The Ohio bill, Senate Bill 294, amounts to a ban on utility-scale wind and solar by adopting a new definition of “reliable energy source” that would require new power plants to be able to operate at any time of day or night.

In addition, power plants must have “a minimum capacity factor” of 50 percent. A plant’s capacity factor is a measure of how its actual output compares to the maximum that is technically possible. If a plant runs at full capacity around the clock for a year, its capacity factor would be 100 percent.

Wind and solar plants have lower capacity factors because they depend on the sun and wind. But grid operators and power companies still rely heavily on wind and solar because they understand the attributes of their power plants and view them as part of a portfolio.
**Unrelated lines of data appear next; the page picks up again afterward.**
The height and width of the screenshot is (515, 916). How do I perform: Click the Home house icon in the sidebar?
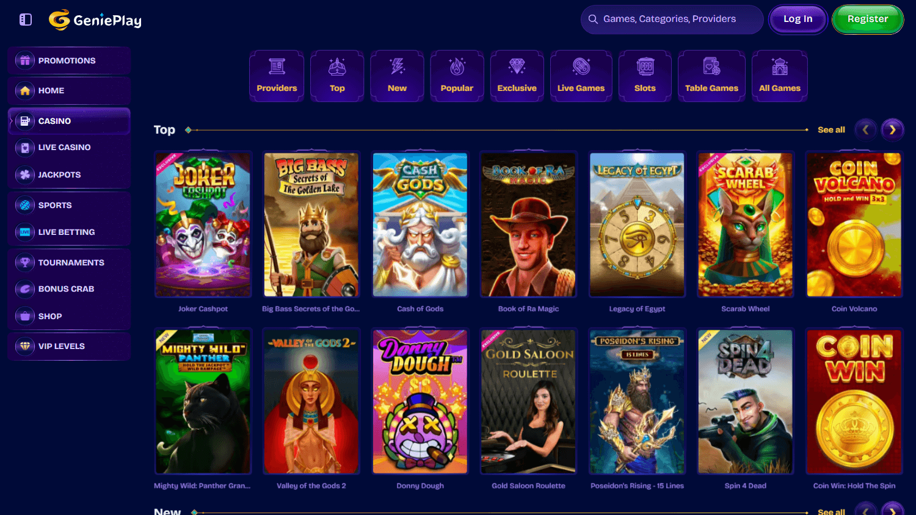pos(25,90)
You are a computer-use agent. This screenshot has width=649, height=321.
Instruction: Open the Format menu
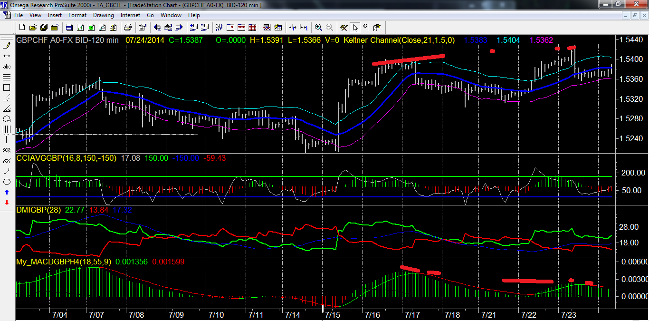pyautogui.click(x=77, y=15)
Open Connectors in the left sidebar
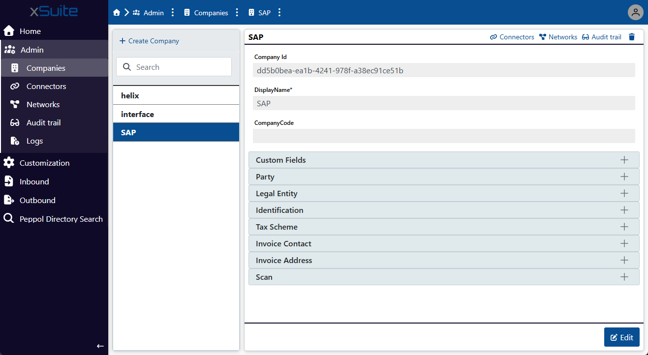Image resolution: width=648 pixels, height=355 pixels. (x=46, y=86)
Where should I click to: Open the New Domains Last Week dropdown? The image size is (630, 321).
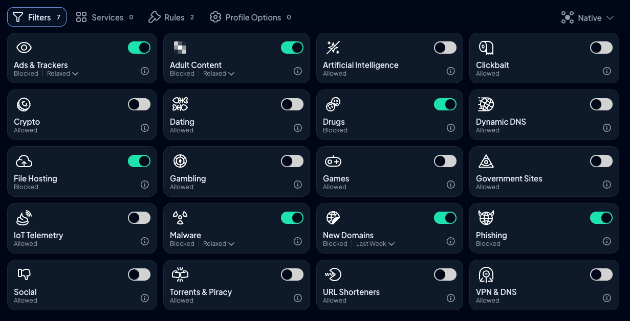(376, 244)
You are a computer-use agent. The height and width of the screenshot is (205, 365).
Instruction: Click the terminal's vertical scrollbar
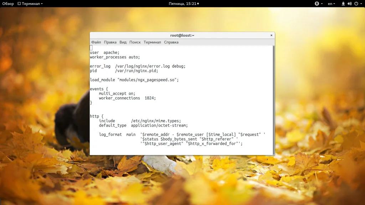pos(273,100)
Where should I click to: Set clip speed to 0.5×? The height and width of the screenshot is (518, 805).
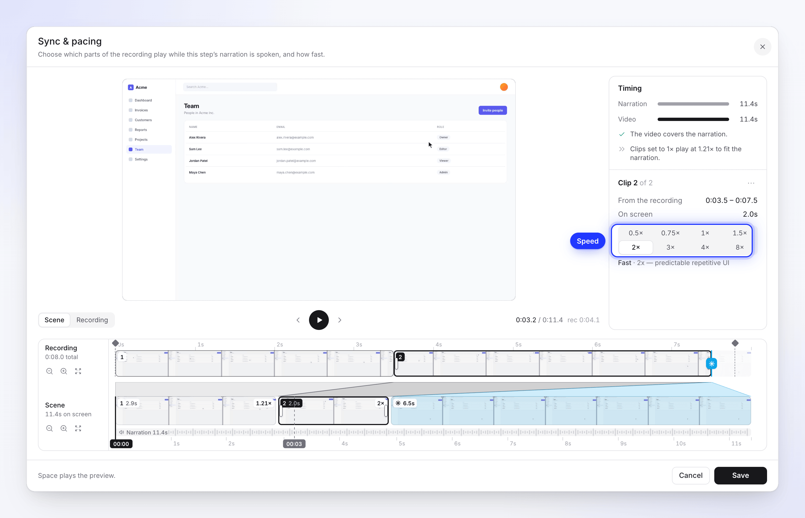point(636,233)
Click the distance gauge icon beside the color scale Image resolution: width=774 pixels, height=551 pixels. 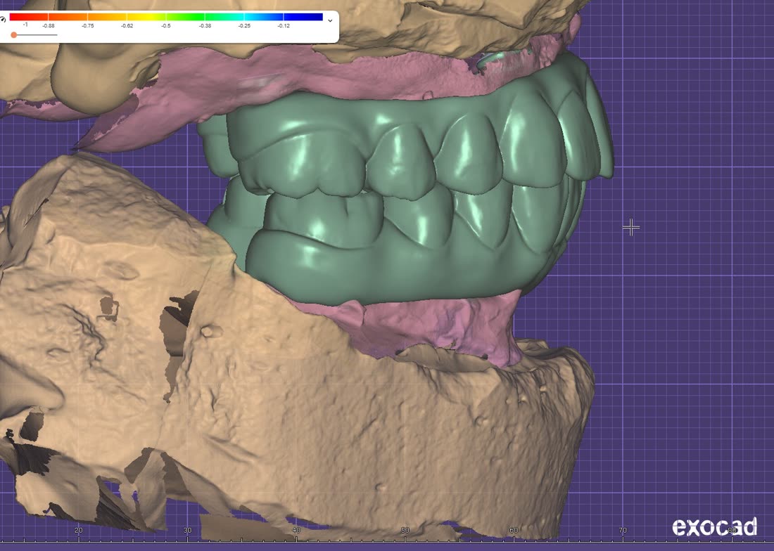click(x=3, y=20)
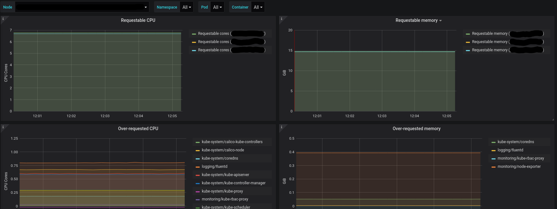Click the info icon on Requestable CPU panel
The image size is (557, 209).
(3, 19)
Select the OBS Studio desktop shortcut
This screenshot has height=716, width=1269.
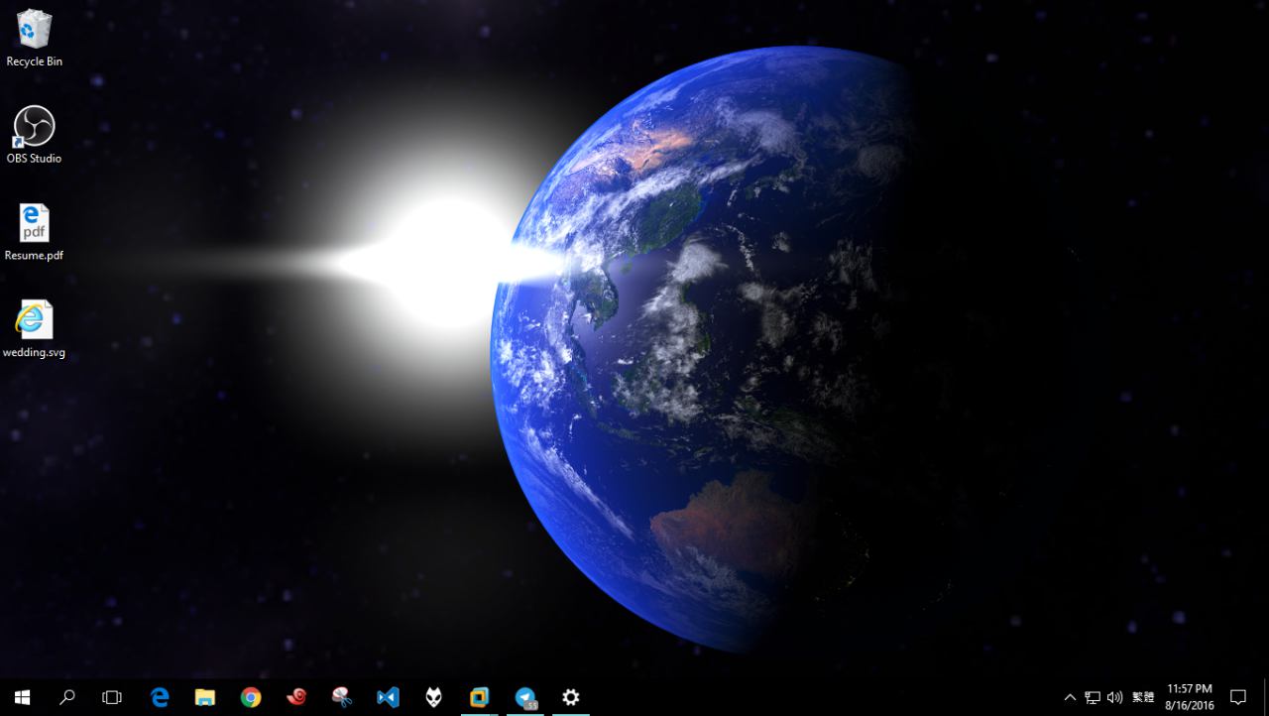click(x=34, y=134)
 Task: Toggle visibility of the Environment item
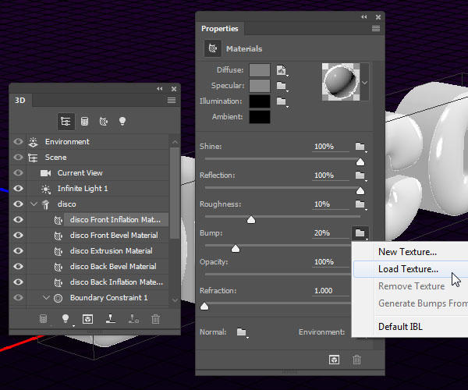(18, 142)
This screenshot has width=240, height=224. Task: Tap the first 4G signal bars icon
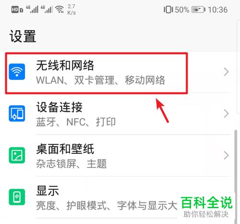[32, 9]
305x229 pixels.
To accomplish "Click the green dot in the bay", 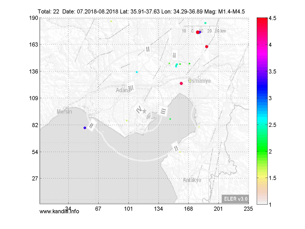I will pyautogui.click(x=170, y=119).
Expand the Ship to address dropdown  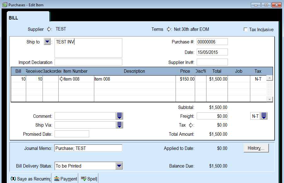[47, 42]
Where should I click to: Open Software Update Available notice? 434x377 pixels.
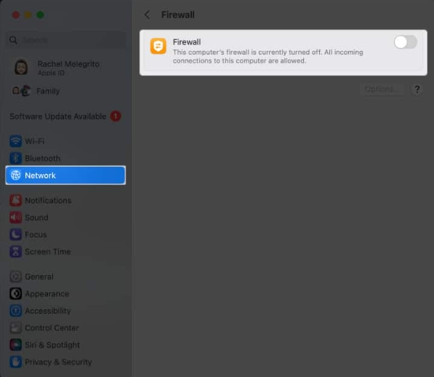point(65,116)
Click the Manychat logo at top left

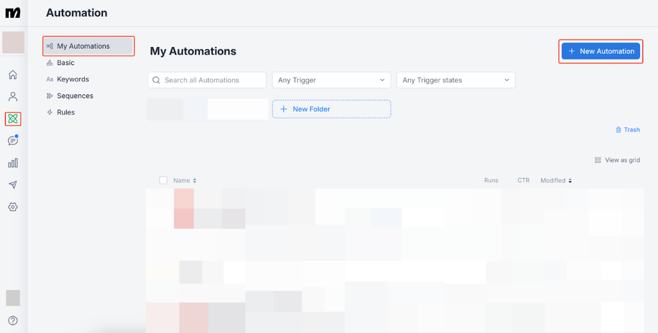click(x=13, y=13)
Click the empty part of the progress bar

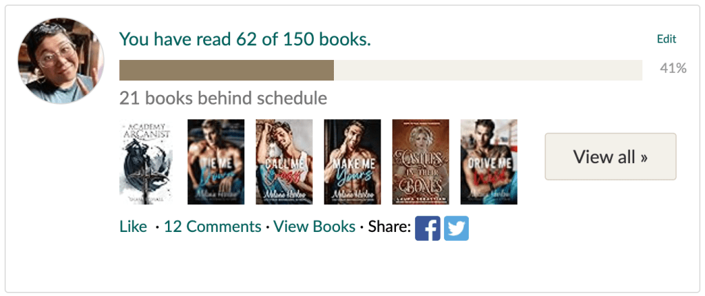(x=488, y=70)
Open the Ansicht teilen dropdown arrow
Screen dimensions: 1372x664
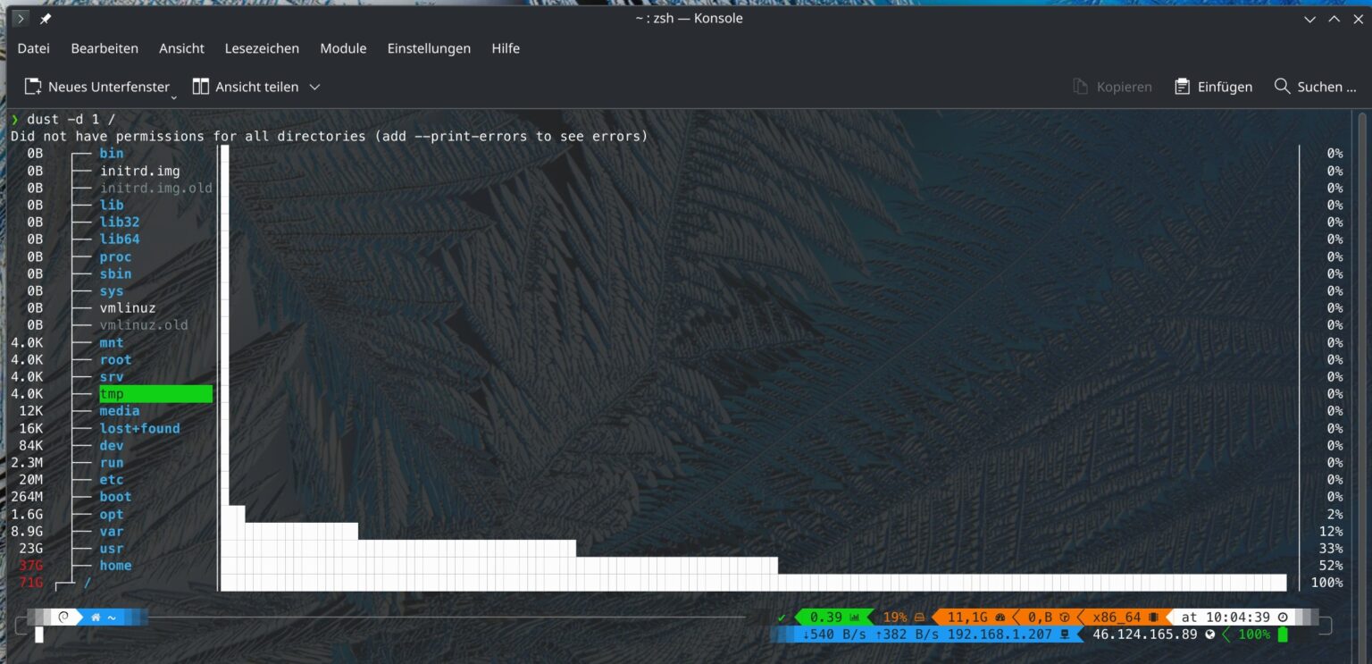[x=314, y=86]
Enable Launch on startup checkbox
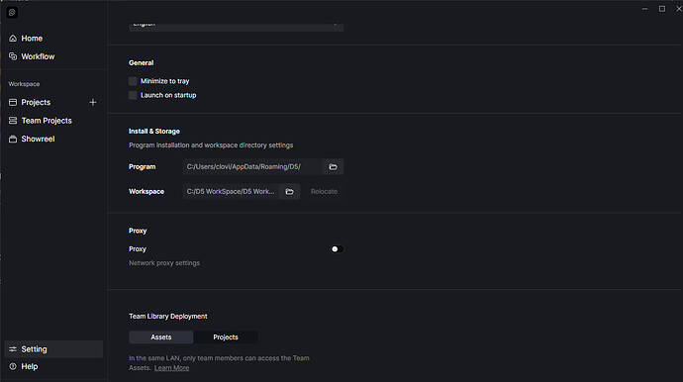 133,95
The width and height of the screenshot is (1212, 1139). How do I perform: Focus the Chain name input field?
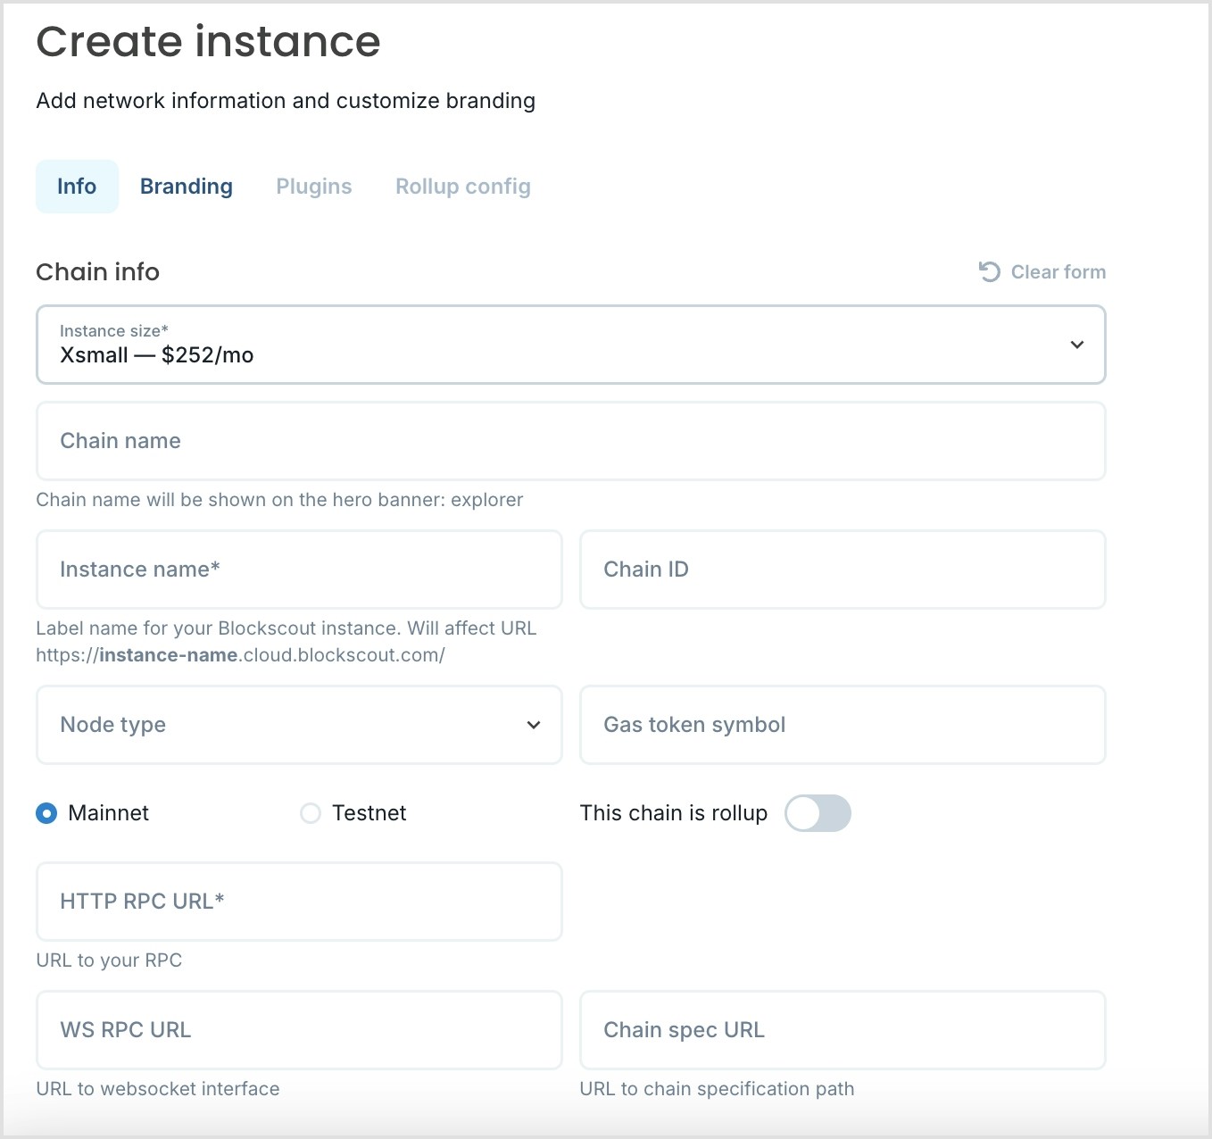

To put a 50-percent requirement in state law borders on incoherent. Almost no power technologies make the cut.

To help explain, let’s look at the average capacity factors for each major power plant technology in 2024, the most recent full year available from the U.S. Energy Information Administration.

It’s no surprise to see nuclear at the top, with 90.8 percent. But then there is a big drop-off before the runner-up, combined-cycle natural gas, at 60.5 percent.

Wood-burning power plants are next, with 55.8 percent. (This is a small but significant source of electricity, with 7,300 megawatts of U.S. capacity.)

After that, every other power source is below the 50 percent benchmark in the Ohio bill. This includes renewables, such as wind and solar, which have capacity factors of 34.3 percent and 23.2 percent, respectively. Hydropower, another leading renewable energy source, is 34.6 percent.

But many fossil-fuel power plants also fall below the threshold. This includes coal-fired power plants, with 42.6 percent. It also includes natural gas peaker plants, such as simple-cycle gas turbines, with 13.9 percent, and all oil-burning plants, which are less than 10 percent.

Coal plants have low capacity factors largely because their owners often choose to run less expensive alternatives, and most are old and need downtime for maintenance.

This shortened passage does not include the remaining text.